Aside from the sleek look that’s the hallmark of New York magazine, most of the changes are relevant to geeks only. You can no longer view full posts in an RSS reader—the feed now sends only a headline and a one-sentence summary of the post. Helen Rosner, who’s edited MenuPages Chicago for the past year, remains at the helm at Grub Street Chicago, where she’ll be rolling out some new features such as today’s launch of “The Chicago Diet”—a peek at what Stephanie Izard ate this week that makes my weekend visits to no fewer than eight restaurants and five bars seem practically ascetic. Among other changes, Rosner notes that the commenting function can now “tell the difference between humans and spamming robots,” images have a higher pixel size, and the site can host slideshows. Integrated content from other city editors lends the site a more national feel—see, for instance, Ben Levanthal’s post on the five hardest reservations to get in the U.S., which includes one not-that-hard-to-guess Chicago spot.
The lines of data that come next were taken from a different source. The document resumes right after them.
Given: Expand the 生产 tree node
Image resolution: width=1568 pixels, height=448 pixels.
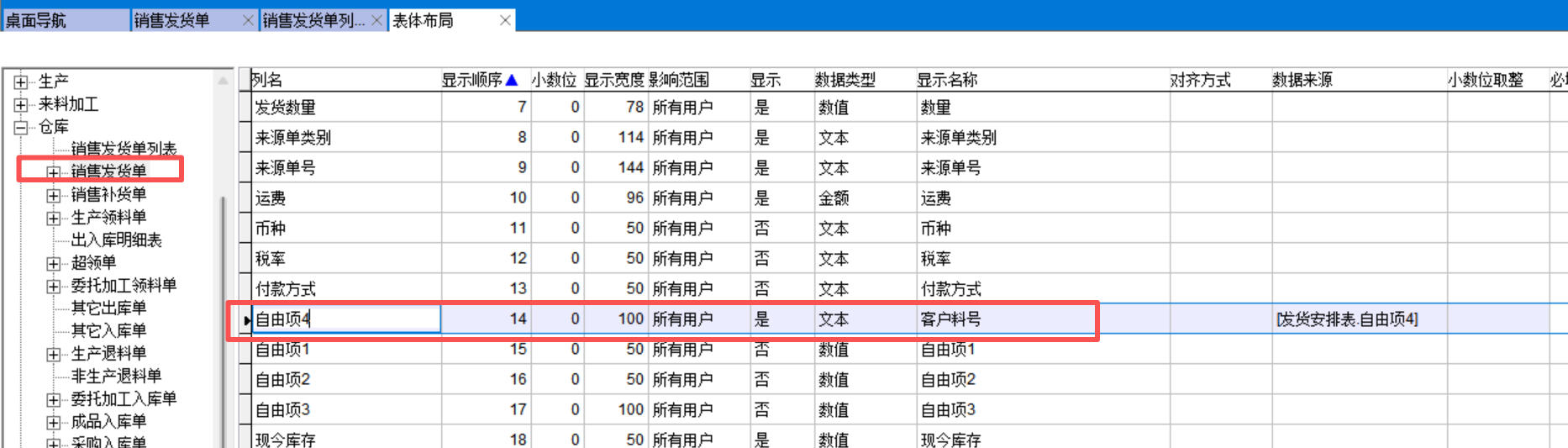Looking at the screenshot, I should tap(21, 82).

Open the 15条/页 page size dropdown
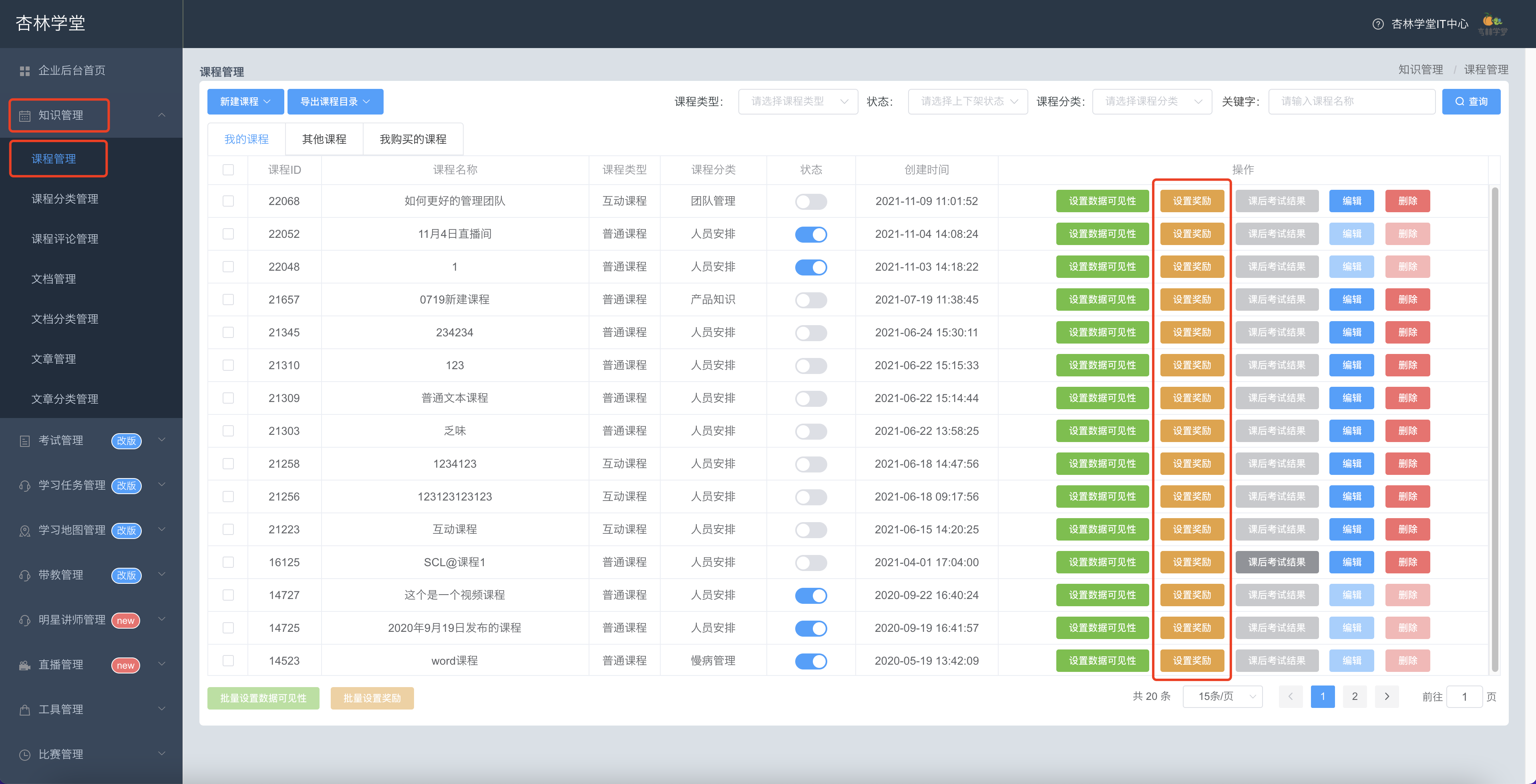coord(1222,696)

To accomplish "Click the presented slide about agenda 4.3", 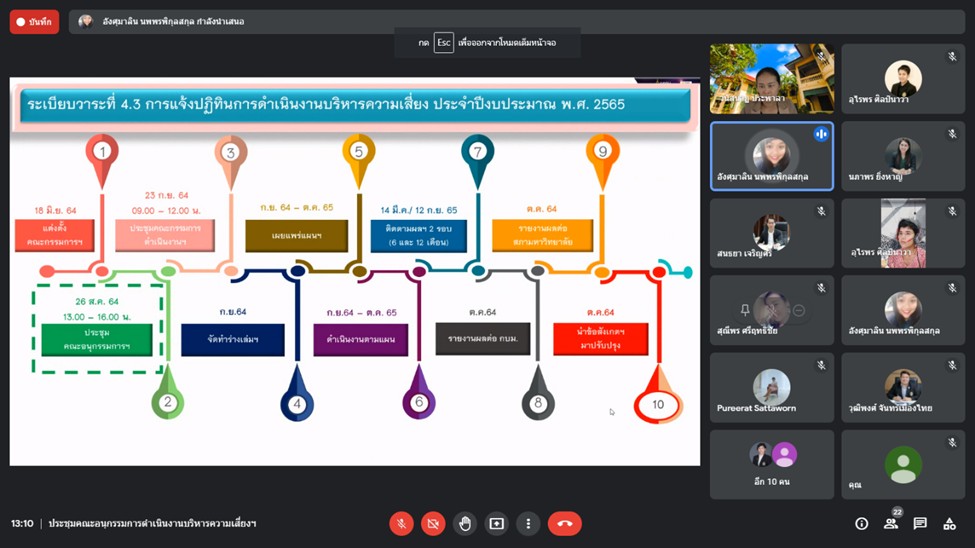I will click(x=354, y=270).

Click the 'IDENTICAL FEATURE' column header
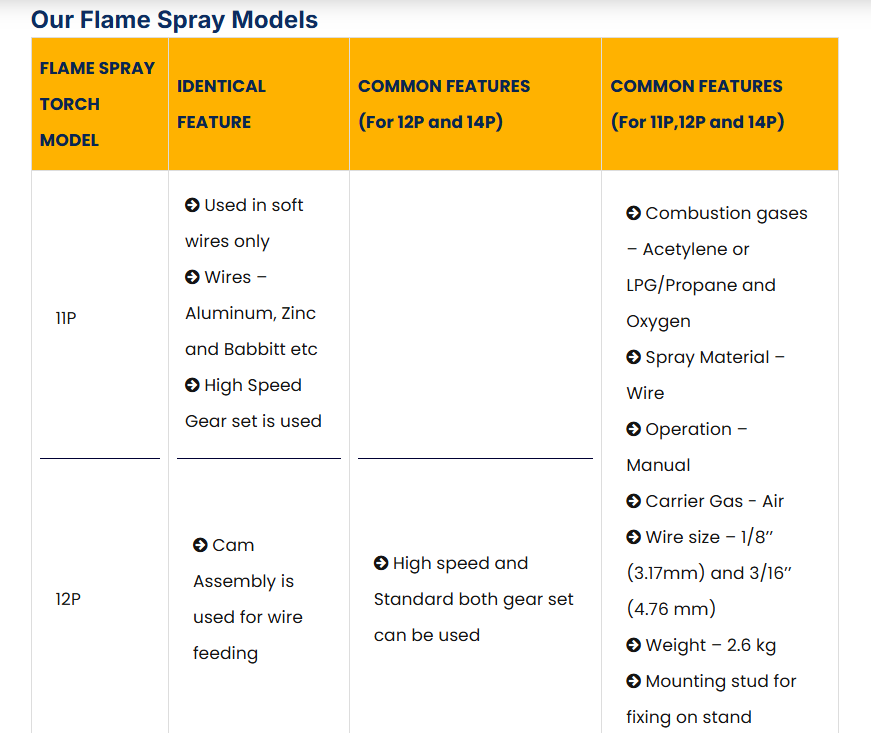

All that’s holding the blog back, in my opinion, is its lack of original photography—Rosner says there are plans for stronger photo content in the works.









Truncating the RSS feed is pretty infuriating.
The RSS glitch is actually fully fixed if you subscribe to the new Grub Street Chicago feed, rather than sticking with the old MPChicago one (which still works): redirect your feed-readers to http://chicago.grubstreet.com/index.xml and you’ll get full text and images of all posts.
Thanks Helen!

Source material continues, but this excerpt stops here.